The rest is taken by the capitalist. Certainly some of this is reinvested in the enterprise, but a great deal of it augments the owner’s personal wealth and that of his shareholders.
Well, as soon as you learn about Stalin’s crimes it’s hard to go on being a communist. But something remains to this day, in spite of Stalin: an ethos, a set of principles that (for me) cannot be invalidated. Up to a point I am still a communist, and refuse to write off the communist regimes of the past. Even in the blighted Soviet Union, the son or daughter of a rural worker could have a free education, all the way through university, and become an academic, a scientist or an engineer.
Opportunities for girls were virtually equal to those for boys. (My own generation in Britain had similar opportunities, thanks to the 1945 Labour Government.)
My father, the workers who produced Howie toilet bowls, my grandmother who bore twelve children and ended her life working in a rope factory, were all exploited. They were poor because the wealth they created was expropriated by others. It was not only material deprivation that they suffered; they were deprived of health and wellbeing, and their sense of their own worth was continually undermined, so that whatever selfesteem they could muster had to be found within themselves.

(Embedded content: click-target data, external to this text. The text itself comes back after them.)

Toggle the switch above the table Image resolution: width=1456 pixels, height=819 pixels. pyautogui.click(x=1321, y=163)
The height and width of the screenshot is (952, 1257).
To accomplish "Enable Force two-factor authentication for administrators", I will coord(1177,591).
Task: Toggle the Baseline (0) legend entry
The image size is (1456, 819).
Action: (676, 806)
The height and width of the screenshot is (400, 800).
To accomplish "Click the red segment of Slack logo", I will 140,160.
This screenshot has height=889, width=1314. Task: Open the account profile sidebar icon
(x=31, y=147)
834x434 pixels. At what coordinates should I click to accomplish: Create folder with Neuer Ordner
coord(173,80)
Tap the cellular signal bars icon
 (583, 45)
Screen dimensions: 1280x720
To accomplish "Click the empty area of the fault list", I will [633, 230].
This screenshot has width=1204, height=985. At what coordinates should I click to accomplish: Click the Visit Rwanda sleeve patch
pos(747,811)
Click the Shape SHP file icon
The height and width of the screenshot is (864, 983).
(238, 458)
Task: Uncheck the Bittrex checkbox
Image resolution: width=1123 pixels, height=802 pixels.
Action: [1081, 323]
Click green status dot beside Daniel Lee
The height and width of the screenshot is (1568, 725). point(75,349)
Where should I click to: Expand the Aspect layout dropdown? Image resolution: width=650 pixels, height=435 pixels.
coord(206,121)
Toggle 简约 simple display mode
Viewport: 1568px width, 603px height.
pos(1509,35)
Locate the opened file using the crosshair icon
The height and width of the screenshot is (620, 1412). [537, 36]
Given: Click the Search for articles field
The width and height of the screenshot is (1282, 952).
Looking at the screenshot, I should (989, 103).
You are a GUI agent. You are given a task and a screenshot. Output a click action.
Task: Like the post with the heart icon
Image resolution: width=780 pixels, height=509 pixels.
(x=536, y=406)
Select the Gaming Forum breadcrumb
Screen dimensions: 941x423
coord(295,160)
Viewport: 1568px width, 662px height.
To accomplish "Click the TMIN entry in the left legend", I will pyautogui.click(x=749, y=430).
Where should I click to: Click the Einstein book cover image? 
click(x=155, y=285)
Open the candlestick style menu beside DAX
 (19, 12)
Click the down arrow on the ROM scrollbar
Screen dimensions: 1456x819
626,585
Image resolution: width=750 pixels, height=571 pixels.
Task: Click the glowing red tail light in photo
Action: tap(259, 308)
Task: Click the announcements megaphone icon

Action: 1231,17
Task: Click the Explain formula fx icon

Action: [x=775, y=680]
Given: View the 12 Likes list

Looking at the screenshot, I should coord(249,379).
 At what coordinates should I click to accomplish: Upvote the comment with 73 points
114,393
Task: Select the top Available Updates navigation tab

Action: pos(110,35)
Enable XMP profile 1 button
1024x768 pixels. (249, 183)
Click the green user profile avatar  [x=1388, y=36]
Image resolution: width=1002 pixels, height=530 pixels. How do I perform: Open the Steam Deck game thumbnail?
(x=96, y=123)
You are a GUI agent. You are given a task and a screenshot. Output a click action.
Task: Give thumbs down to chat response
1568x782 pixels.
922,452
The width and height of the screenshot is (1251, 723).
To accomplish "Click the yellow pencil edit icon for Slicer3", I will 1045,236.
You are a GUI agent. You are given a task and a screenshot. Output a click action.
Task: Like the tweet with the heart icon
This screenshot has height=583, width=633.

No oneever expressed this ethos more eloquently than Gerrard Winstanley, speaking for the Diggers and Levellers in the English Revolution: ‘The Earth was made to be a Common Treasury for all mankind, without respect of persons’. My father should have had a real share in the piece of Earth he husbanded: the right to make decisions as to the use that was made of it. It could have been made more productive; fields that were used only to graze foxhunting horses, or were not used at all, could have been cultivated. My grandmother should have been a member of the board of management of a ropemaking cooperative, an enterprise that had no need of an individual wealthy owner or external shareholders.
My father, and those he loved, never received their due share of the Common Treasury. I visit his grave, and think of these things.